▶ [Page text]:
------------------------------------

Credit Michael Kinsley for a little honesty:

I’m sitting here in a pile of reports and studies by think tanks, public-policy schools, the Office of Management and Budget, and self-appointed grandee fiscal crusaders. They all make the same, tiresomely familiar point: that this can’t go on. ***

There are a dozen ways to look at the national debt and the annual government deficit, and they all lead to varying degrees of panic. What’s especially scary about our fiscal situation is that everybody knows the facts and concedes the implication, but nobody is doing anything about it ***

And the national debt is just a fraction of the problem. State and local governments, unlike the national government in Washington, cannot print money, and many states have constitutions that forbid them to run a deficit. Nevertheless, they will be losing, together, about $140 billion this year. ***

Debt is everywhere you look. Here’s a short inside piece in The New York Times Magazine about state and local unfunded pension obligations for retired employees. They add up to between $1 trillion and $3 trillion. Until that article, I had given no thought whatsoever to shortfalls in state employee pension funds. You?

------------------------------------

▶ [Problems]:
[1] In the passage on government debt, what does the writer say makes the fiscal situation especially scary? Explain in one to three sentences.
[2] Translate this sentence from the passage on government debt into Spanish: "There are a dozen ways to look at the national debt and the annual government deficit, and they all lead to varying degrees of panic."
[3] Answer these from the passage on government debt:
(a) About how much will state and local governments lose together this year?
(b) Which publication ran the short piece on state and local unfunded pension obligations?
(c) What range does that piece give for those obligations?

▶ [Dataset excerpt]:
------------------------------------

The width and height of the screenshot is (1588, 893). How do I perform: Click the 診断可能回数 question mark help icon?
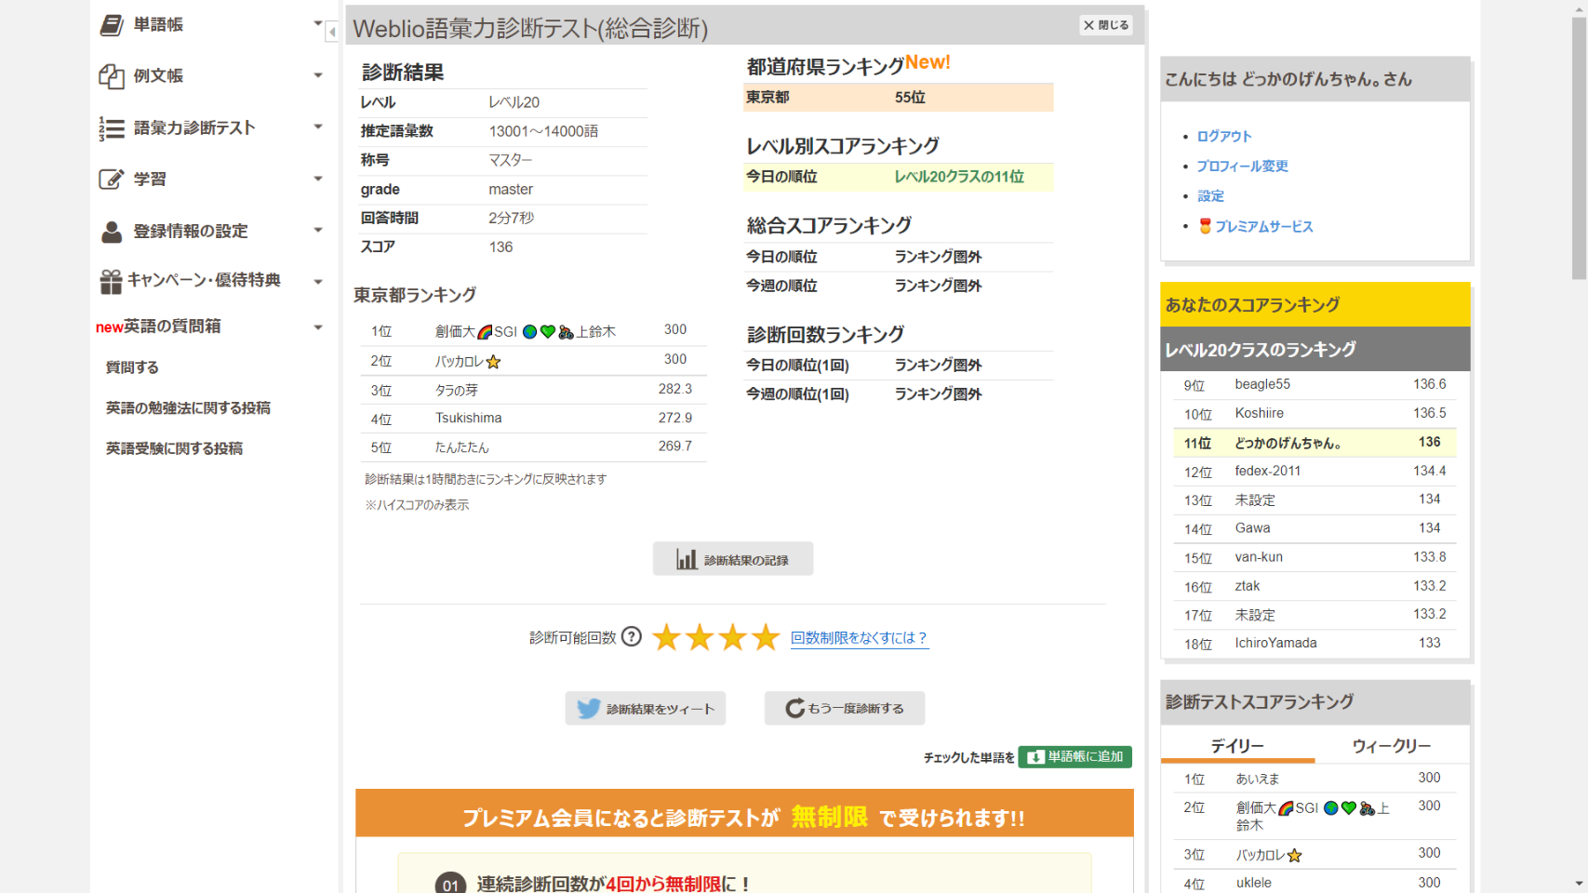click(632, 637)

------------------------------------

▶ [Responses for each task]:
[1] Everybody knows the facts about the debt and deficit and concedes what they imply, yet nobody is doing anything about it.

[2] Hay una docena de maneras de ver la deuda nacional y el déficit anual del gobierno, y todas llevan a distintos grados de pánico.

[3]
(a) About $140 billion.
(b) The New York Times Magazine.
(c) Between $1 trillion and $3 trillion.